I would be dramatically transformed, but it’s difficult to pin down exactly why, since I already feel pretty confident that there is intelligent life out there somewhere. I’d feel a rekindled sense of wonder, awe, amazement. I’d want to know how they came to be, what they think about, what they feel, what they experience that is similar to my own experience and what parts of their awareness have no analogs for me. The atmosphere would be electric. A sense of magic would embrace the way I looked at the world—something akin to falling in love. Any mundane hazy feelings about life would vanish. All those tasks I face (some of which I would ignore as I plunged into investigating this new discovery) would look very different, embedded in a magical context. I would be transported into mystery, immersed in the reality of the basic questions of existence. How did life arise, and self-awareness? What do the existence of these things say about the meaning of existence itself?

Now consider this: To those beings on Kepler-22b (or wherever there may actually be intelligent civilizations), our existence here on Earth represents that magical, perception-changing discovery! The extraterrestrials might feel their world transformed by the knowledge of our existence. This is true even though we would of course be unchanged in the moment of their discovery. We would still be just who we are, with all our abilities, faults, and difficulties. (And depending on how far away they are from us, we might even be long gone at the moment our light reached them, bringing to their awareness the news that we once existed.)

What are we to make of this fact? It means our sense of wonder is a matter of perception. The existence of aliens does not create the wonder. It only serves as a trigger, a portal, reminding us of a perspective that is available all the time. The triggers matter, of course. We can’t always turn that sense of awe and wonder on and off at will, but still it is a matter of perception. You can shift your frame of mind so everything you experience in daily life is like the discovery of aliens. You’re fully justified in treating every interaction with every part of the world with that same sense of wonder and amazement. Another way to look at it: There are “aliens” among us all the time if we only shift our frame of mind to take notice. You are an alien to beings on another planet, and on this planet. Dolphins, whales, chimps, your cat or dog, even other humans are in a very real sense aliens to you. (For that matter, don’t you often feel even that you are an alien to yourself, with thoughts and feelings you can’t completely explain or understand?) Look into their eyes for a moment and you know you are in the presence of another being with a view of the world all its own, alien from your perspective.

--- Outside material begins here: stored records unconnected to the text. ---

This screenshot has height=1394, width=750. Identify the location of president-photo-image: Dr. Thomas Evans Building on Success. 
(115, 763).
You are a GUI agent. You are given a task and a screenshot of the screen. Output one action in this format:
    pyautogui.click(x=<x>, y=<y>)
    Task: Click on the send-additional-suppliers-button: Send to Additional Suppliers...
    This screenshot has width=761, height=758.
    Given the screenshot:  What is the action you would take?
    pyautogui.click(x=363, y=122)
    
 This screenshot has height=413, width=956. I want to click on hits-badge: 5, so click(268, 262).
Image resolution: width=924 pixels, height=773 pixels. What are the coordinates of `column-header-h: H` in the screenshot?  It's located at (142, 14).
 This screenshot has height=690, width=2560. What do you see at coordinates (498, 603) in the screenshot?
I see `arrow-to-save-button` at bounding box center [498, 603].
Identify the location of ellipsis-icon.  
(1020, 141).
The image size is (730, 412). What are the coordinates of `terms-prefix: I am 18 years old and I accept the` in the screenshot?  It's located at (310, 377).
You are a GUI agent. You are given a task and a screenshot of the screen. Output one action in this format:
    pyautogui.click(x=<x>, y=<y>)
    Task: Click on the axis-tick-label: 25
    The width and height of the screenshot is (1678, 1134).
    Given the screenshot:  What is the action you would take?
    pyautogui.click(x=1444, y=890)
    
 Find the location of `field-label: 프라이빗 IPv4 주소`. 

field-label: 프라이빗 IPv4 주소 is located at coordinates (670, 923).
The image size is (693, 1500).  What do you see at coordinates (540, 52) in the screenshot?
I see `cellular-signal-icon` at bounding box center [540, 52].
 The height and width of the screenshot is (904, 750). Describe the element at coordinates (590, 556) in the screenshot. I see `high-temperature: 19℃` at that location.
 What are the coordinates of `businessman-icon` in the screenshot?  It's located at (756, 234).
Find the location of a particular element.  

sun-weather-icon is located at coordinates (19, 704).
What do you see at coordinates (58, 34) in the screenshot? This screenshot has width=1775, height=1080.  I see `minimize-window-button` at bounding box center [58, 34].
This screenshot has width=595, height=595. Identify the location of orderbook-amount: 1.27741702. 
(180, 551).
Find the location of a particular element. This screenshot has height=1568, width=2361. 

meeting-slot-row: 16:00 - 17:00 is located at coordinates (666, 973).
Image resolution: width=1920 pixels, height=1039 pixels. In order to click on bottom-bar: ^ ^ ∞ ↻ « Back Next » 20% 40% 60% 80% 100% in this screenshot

Whenever things seem a little mundane, close your eyes and try to recreate the feeling of wonder and magic you would experience if we discovered extraterrestrial life. Savor it, mull it over in your mind, play with how it feels in your body. Then recall once again that to those aliens, you are the alien life. You do exist. So the wonder is yours. It is real. Go visit your neighbors and view them as if they were aliens with a totally new perspective to share with you. You might even try transforming any judgments you feel toward people you interact with. What if you replaced those judgments with the curiosity you would experience while talking to a completely alien life form with something to teach you?